=== WHAT YOU NEED TO DO ===
Please repeat the entries word for word, starting with the first line and continuing through the line that contains "pyautogui.click(x=353, y=433)".

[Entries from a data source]

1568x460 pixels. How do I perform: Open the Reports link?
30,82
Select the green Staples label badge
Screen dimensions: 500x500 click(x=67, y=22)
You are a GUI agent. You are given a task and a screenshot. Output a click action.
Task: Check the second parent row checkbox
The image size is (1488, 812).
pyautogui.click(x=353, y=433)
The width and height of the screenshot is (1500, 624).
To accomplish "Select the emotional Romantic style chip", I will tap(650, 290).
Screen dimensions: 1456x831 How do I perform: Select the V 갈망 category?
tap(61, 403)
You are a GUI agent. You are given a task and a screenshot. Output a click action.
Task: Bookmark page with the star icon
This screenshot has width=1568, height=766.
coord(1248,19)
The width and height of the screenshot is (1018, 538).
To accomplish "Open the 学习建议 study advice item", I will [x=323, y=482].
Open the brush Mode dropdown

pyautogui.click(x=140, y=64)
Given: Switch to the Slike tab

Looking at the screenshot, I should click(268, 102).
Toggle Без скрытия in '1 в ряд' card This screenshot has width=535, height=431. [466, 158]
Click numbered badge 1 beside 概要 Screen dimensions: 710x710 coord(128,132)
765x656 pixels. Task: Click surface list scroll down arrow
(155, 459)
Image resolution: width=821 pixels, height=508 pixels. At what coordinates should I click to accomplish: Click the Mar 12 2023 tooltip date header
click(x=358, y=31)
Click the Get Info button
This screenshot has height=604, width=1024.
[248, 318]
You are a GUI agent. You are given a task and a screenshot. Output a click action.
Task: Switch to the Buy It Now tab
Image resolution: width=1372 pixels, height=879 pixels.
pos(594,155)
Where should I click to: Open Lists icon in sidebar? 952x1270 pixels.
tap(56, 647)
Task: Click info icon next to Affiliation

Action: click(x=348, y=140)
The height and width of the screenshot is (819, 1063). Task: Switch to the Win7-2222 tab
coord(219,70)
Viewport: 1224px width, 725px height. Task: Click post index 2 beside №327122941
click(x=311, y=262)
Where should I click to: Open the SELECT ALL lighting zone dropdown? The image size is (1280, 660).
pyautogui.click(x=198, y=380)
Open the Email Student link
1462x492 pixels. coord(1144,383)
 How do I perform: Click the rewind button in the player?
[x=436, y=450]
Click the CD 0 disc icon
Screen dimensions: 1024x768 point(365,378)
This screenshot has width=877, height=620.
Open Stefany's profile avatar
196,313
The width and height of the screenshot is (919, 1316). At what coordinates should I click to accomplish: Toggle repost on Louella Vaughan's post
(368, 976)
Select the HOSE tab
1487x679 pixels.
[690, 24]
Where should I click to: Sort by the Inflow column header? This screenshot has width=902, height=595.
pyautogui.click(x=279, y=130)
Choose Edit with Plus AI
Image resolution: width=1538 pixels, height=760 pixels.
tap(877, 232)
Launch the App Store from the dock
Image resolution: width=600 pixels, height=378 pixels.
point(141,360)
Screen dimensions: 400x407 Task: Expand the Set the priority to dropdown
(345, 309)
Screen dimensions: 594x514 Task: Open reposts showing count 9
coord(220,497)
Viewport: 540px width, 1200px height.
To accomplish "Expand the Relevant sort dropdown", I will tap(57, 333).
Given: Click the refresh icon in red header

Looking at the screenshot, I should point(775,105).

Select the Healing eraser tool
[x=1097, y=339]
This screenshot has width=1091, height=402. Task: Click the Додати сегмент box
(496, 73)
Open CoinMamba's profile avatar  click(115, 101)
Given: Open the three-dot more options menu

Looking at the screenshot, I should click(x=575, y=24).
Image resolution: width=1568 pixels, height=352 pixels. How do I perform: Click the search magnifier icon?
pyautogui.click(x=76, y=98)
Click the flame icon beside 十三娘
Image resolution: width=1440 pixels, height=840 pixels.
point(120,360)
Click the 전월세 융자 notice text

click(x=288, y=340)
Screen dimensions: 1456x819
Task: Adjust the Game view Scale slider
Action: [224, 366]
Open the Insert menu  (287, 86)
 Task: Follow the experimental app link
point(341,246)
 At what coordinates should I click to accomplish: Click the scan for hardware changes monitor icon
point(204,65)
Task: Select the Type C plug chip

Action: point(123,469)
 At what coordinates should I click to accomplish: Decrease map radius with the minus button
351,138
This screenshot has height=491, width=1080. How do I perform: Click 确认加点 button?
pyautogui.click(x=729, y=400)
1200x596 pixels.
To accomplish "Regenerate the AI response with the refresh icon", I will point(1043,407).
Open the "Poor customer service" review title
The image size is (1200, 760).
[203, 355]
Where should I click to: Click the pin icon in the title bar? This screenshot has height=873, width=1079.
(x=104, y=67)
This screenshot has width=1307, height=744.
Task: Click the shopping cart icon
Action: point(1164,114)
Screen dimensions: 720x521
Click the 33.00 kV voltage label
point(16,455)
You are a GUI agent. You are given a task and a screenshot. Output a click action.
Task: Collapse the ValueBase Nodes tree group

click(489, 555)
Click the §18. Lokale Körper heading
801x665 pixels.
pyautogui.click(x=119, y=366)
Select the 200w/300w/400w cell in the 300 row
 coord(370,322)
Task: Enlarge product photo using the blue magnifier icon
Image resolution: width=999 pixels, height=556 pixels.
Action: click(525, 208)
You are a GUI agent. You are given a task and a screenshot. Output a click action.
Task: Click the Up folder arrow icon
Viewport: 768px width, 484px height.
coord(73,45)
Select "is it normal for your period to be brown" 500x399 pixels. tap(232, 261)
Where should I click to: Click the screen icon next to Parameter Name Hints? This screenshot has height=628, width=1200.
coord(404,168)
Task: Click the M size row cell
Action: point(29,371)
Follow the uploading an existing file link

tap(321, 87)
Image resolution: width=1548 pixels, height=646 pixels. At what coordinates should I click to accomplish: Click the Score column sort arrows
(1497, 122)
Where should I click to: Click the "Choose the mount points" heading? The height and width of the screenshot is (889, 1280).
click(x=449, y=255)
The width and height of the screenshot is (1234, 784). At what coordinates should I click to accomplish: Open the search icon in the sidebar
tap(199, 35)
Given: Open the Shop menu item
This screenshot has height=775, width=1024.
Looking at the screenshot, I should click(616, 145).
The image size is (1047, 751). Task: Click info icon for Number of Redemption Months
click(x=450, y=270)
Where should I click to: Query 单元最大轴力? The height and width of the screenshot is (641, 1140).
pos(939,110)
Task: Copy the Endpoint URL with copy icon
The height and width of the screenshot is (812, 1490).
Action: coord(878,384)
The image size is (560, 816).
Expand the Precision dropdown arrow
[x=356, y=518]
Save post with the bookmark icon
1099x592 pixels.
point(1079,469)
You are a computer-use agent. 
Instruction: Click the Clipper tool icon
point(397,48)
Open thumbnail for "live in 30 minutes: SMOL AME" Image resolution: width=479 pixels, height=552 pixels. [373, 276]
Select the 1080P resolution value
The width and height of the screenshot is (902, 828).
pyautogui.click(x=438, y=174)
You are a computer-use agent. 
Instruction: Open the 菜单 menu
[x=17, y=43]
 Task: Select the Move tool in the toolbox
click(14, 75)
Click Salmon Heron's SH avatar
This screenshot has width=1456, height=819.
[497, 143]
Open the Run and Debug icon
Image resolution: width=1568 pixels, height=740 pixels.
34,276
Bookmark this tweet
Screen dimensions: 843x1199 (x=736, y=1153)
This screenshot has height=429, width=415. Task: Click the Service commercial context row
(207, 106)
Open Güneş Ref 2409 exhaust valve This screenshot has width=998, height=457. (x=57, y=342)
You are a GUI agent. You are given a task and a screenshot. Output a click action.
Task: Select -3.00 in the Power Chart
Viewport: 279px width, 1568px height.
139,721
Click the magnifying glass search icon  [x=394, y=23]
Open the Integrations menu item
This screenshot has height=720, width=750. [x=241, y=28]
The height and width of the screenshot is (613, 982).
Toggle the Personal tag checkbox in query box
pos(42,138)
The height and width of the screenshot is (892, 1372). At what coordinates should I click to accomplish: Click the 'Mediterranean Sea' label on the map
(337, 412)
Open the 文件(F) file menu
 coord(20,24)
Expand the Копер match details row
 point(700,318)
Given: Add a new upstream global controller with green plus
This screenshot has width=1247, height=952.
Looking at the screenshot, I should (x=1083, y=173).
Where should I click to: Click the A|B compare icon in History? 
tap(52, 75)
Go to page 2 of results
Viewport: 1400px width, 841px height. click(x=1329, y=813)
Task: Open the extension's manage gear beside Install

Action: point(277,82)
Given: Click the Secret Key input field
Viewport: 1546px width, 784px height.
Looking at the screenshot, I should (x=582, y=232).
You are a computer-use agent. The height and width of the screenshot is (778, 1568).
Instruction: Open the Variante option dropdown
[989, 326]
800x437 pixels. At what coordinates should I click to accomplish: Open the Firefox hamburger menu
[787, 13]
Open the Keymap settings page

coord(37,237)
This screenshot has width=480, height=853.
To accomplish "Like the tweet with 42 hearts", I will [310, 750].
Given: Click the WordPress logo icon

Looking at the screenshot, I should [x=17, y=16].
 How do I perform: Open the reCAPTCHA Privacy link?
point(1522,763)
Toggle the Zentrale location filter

=== OUTPUT BELOW ===
1568x460 pixels. How do I perform: Open the Reports link?
30,82
Select the green Staples label badge
Screen dimensions: 500x500 click(x=67, y=22)
You are a GUI agent. You are given a task and a screenshot. Output a click action.
Task: Check the second parent row checkbox
The image size is (1488, 812).
pyautogui.click(x=353, y=433)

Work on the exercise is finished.